People love to compliment my good attitude. In light of the absolutely rotten year I’ve had, it seems to shock people that I’m not completely pissy. Somedays it shocks me, too, and I try to look deep to make sure I’m not delusional. Then I realize who cares if I’m delusional because the delusion of happiness is way better than it’s forlorn, depressed, dark pit of despair cousin misery. Given the choice, crazy good spirits it is, and for me, luckily, it is a choice.
Don’t get me wrong. I love being praised, always have. Tell me I “have a great attitude,” I’m “so positive!”; please tell me all these things. I shine my brightest in the rays of an adoring sun, but to set the record straight, I don’t “have” a good attitude. I’m not simply immune to feelings of woe or anguish. This isn’t my natural disposition. In my life there have been moments of self loathing, despair, frantic feelings that the sky is falling, and the lovely pity party of “poor me, why me, woe is me, etc.” It’s easy to believe the world is out to get you, or that your feelings of sadness are due to someone else’s cruelty or lack of affection. How simple it would be to shake my fist at the heaven’s and scream at the injustice, but why? It would cure nothing, and it would waste my time.
I wake up everyday and choose to cultivate a good attitude. I practice positivity. It’s work until it’s not, and then it flows. I didn’t start doing this because I got cancer. This is a practice I’ve been refining for years, and this practice begins with the simple act of deciding to look at the abundance of good in my life. Another technique I’ve often used is to choose action. Change what I can, be proactive where it matters, stop moping or raging and do something. Anything. There is always something to be done.

Sometimes that something is wearing an Allison Walsh original. Hard to be in a bad mood when my friends make me candy cane crowns. This is my regal reigning look, not a bad mood.

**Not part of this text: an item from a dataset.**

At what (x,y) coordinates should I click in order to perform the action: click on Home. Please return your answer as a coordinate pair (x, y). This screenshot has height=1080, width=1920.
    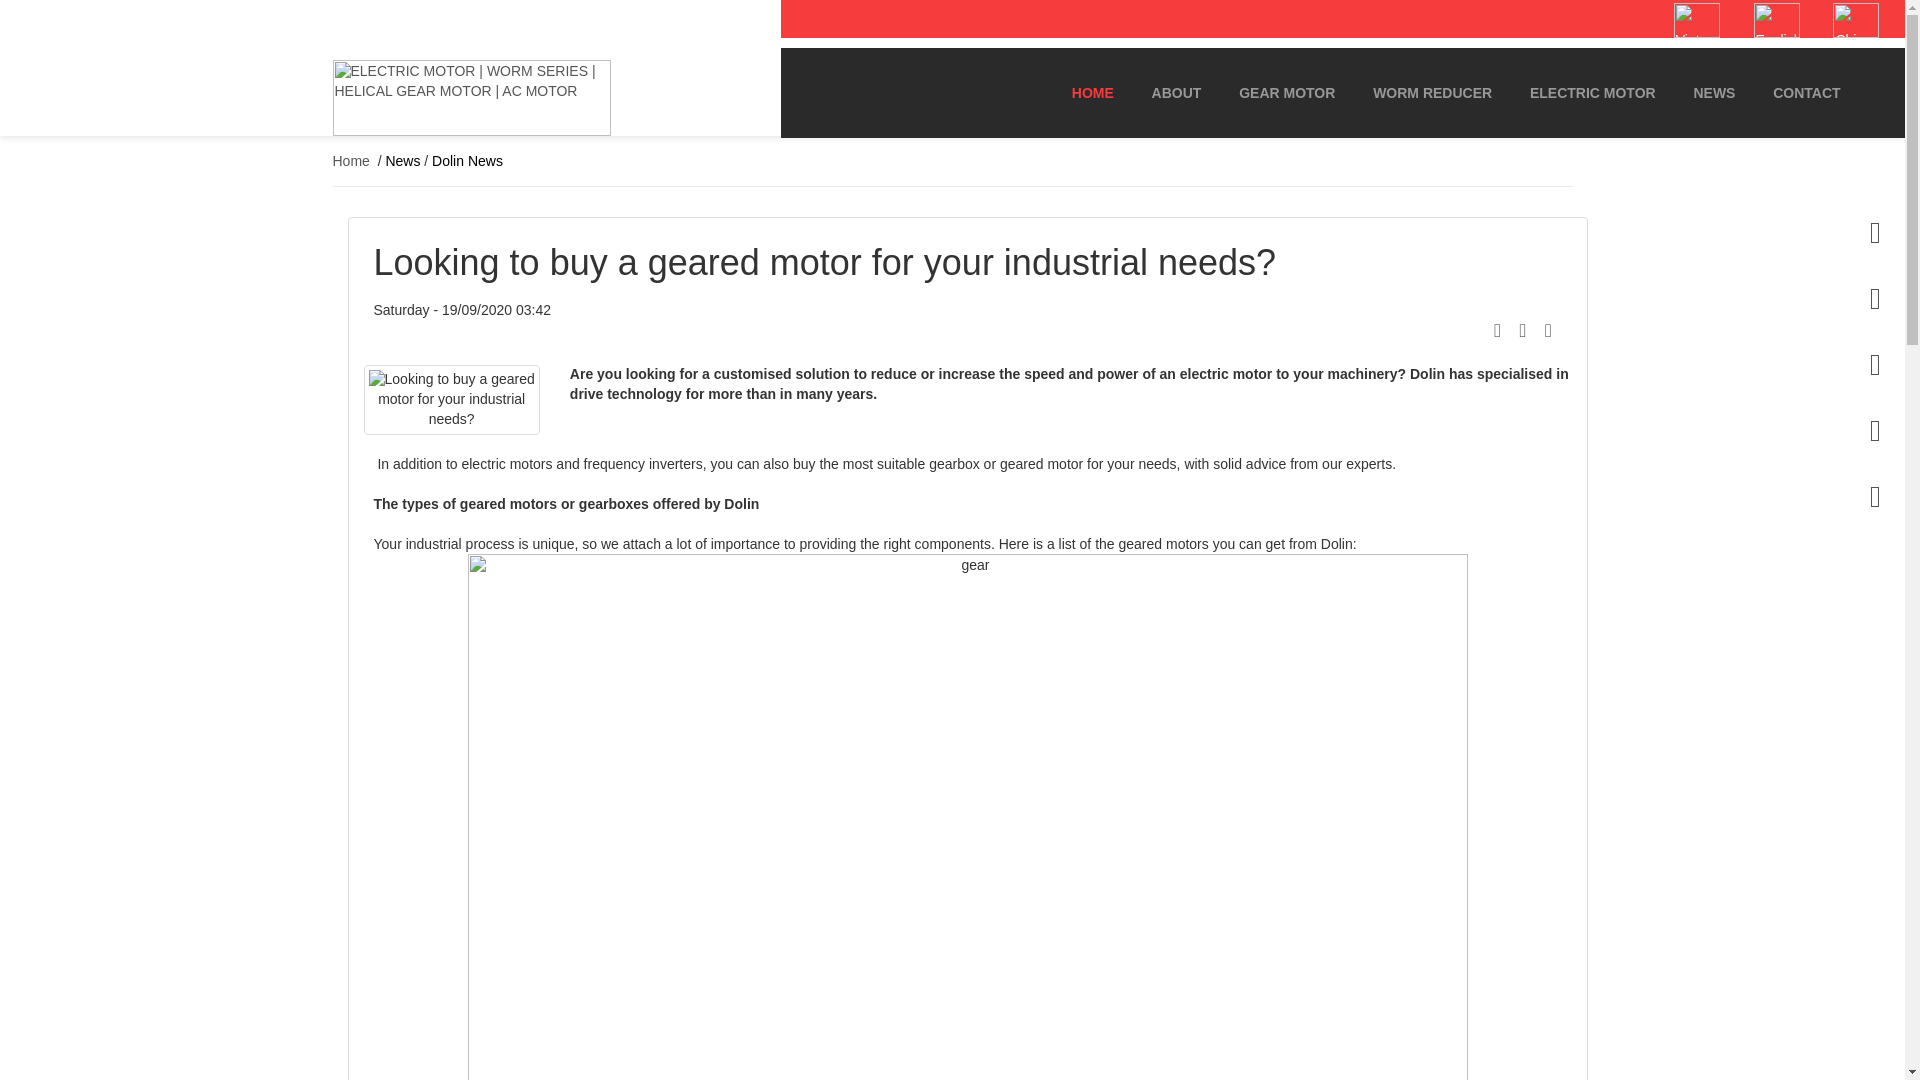
    Looking at the image, I should click on (350, 160).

A little over a year ago, a company that had very comfortably employed me for 6 years shut down it’s Texas offices. With my severance, I went to Brazil for 3 months, then came home to find it impossible to command the same salary I had previously. Apparently, I had been in a rare, fortunate position and never really knew it. I was low on funds, my landlord was constantly threatening to increase rent, I was playing too hard and feeling as though I didn’t have the willpower to reign it in. I moved into a newly constructed home with multiple problems and my name on the deed, and then I began having stomach pain and rectal bleeding. I bitched, I moaned, I lashed out at my family, and began to drown in the crushing waves of “why me?” Then one day, following an absolute melt down and severe stomach pain (I learned the note on my car was 6 months longer than I thought), I came to, pulled my head out of my tush, and decided to hustle. Hustle work, hustle change, hustle myself. Change came, and prior to finding out I had cancer, I was back to killing it. There is always something to be done, and what I knew for sure was that I wasn’t born to be miserable.
But sometimes I want to feel the pain, and in those moments I am broken and tired and heartbreakingly vulnerable. When sufficiently bored with feeling that way (usually way less than an hour), I let it go. Such a dull and unimaginative way to spend time. This isn’t to discount peoples trauma’s, tragedies, misery or suffering, but those things aren’t a life raft or woobie. If you can be so attached to them, doesn’t it make sense that you could also find an attachment to bliss, or at the very least, happiness?

To quote the ghost of Christmas present from the musical “Scrooge:” “I like life, life likes me, I make life a perpetual spree.” Good advice. And I have polar bear toe socks and my sister has a massive television. Life is good.
I recently had a very wise shaman tell me that I had spent a majority of my life looking toward my future, then staring at my past, and all too often missing the moments of “now” that were passing me by. He called rectal cancer a disease of sitting on old hurts. The work of letting go is deeper than I had imagined, and my new, current, so far past positive attitude practice is living in the “now,” making each decision in the vein of “does this serve me now.” 5 seconds ago is gone, and the future doesn’t exist. Think about that. A lot.